Carolee Schneemann recounted Expanded Cinema in her performance scripts ‘Expanded Cinema: Free Form Recollections of New York’[6] (1970). Schneemann chronicles the New York Expanded Cinema scene. Schneemann’s perceived Expanded Cinema as a form of ‘kinetic theatre performance’[7] in which she combined performance, film and slide projection engaging the body, environment and the audience. During this time Jonas Mekas wrote many critical columns for Village Voice, a collection of these are compiled in Movie Journal 1959-1971 that captures the experimental movement of expanded film in the 1960s in New York. Works by Andy Warhol, Stan Brakhage, Robert Breer among many are discussed and in the article ‘On the Expanding Eye’ 1964, Mekas discusses Expanded Cinema as a new cinema being made and calls on critics and audiences to be willing to come and see and ‘expand their eyes’[8] to see this new vision.

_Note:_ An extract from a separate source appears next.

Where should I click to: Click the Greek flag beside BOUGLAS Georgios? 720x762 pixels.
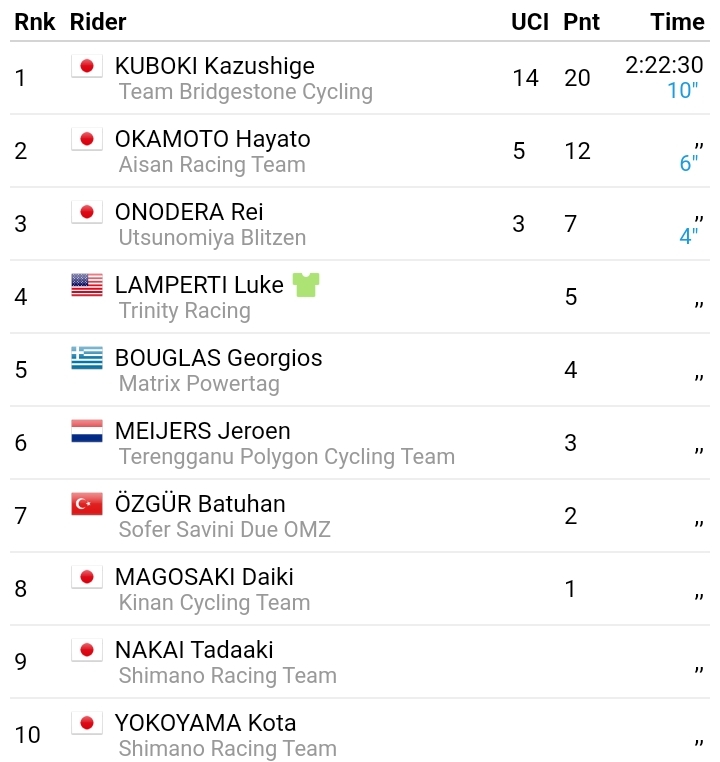coord(87,358)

In the essay by Annabel Nicolson’s ‘Art and Artists’ (1972), Nicolson states that the identity of film has been reclaimed from the ‘literal and dramatic content’[9] and that the tactile potential of film has been realized by artists such as Norman McLaren and Carolee Schneeman and saw the beginning of the ‘post-war unshackling’[10] of Abstract Expressionist painting. Nicolson states that the developments of artists’ films were hampered at this time by distribution and restricted by screening times and unsuitable projection facilities. According to Liz Kotz in ‘Disciplining Expanded Cinema’, 2003 the modernist specificity that was attached to the filmic medium overshadowed the ‘diverse cross-disciplinary, multi-media, and performance orientated practices’ at this time.[11] Multiscreen and performative cinema were unable to articulate a ‘set of terms – historical trajectories, defining conditions of artistic principles – that would give multiscreen work some kind of historical or aesthetic grounding’[12] and provide it with some kind of discipline. She finds it difficult to ‘construct critical discourse’[13] around multiscreen and expanded cinema because of the ephemeral nature of these practices, which makes them difficult to document and that because of the multimedia nature of the work, critical accounts have been aligned with film history or media studies. She found that in the 1960s multidisciplinary practice was central to many artists that ignored the ‘defining role of institutional and art historical conventions’[14] although it was undertheorized. Through her desire to historicize or ‘discipline’[15] expanded cinema she has found that much contemporary multi-media sculpture or performance has been extremely arbitrary and over-inclusive and that expanded cinema should be seen as an ‘extension or reception of early twentieth century projects of abstract art and photomontage aesthetics’.[16] She argues that positioning expanded cinema within this context will allow for a ‘broader aesthetic history’[17] and a wider perspective.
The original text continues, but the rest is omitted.